Materials provided>
--*--

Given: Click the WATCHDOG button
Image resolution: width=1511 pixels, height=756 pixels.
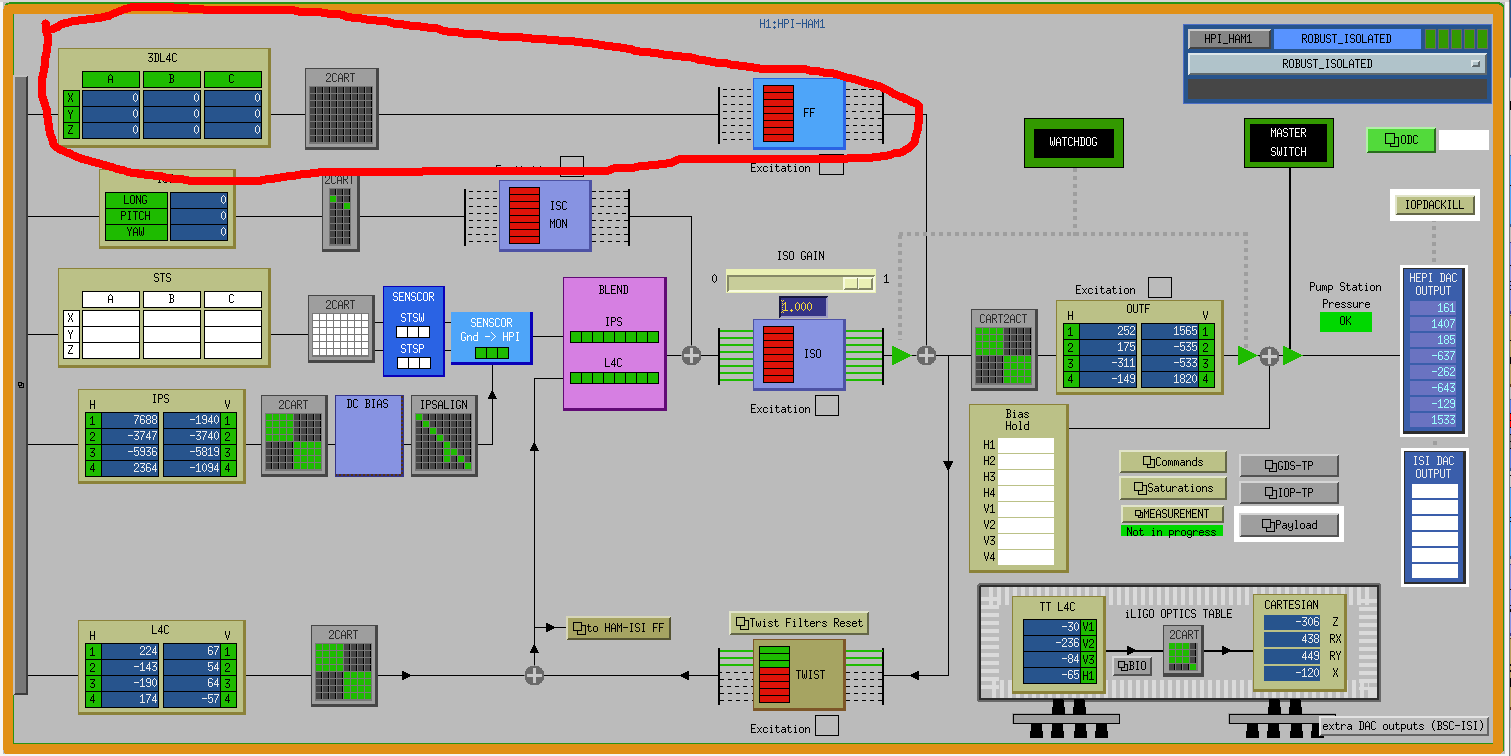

--*--

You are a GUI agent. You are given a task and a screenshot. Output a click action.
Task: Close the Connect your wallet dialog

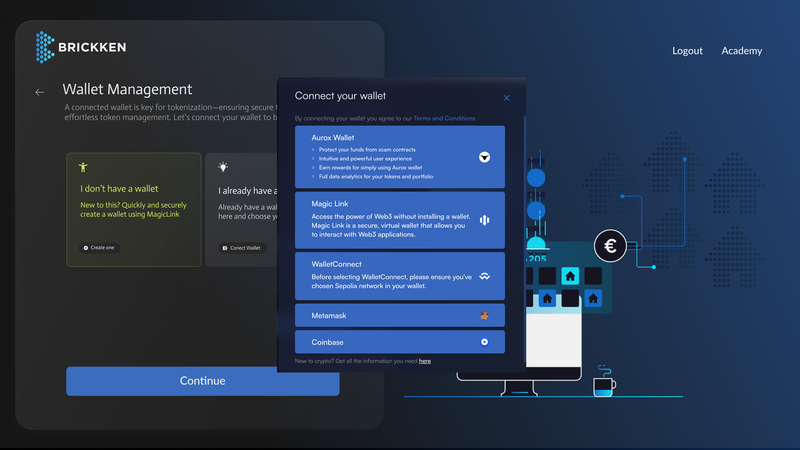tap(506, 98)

--*--

Exercise objective> Look above for the line that contains "Given: Click the WATCHDOG button". Starting there, transcribe every line exactly until you have copied the line that contains "Image resolution: width=1511".

Answer to the problem>
Given: Click the WATCHDOG button
Image resolution: width=1511 pixels, height=756 pixels.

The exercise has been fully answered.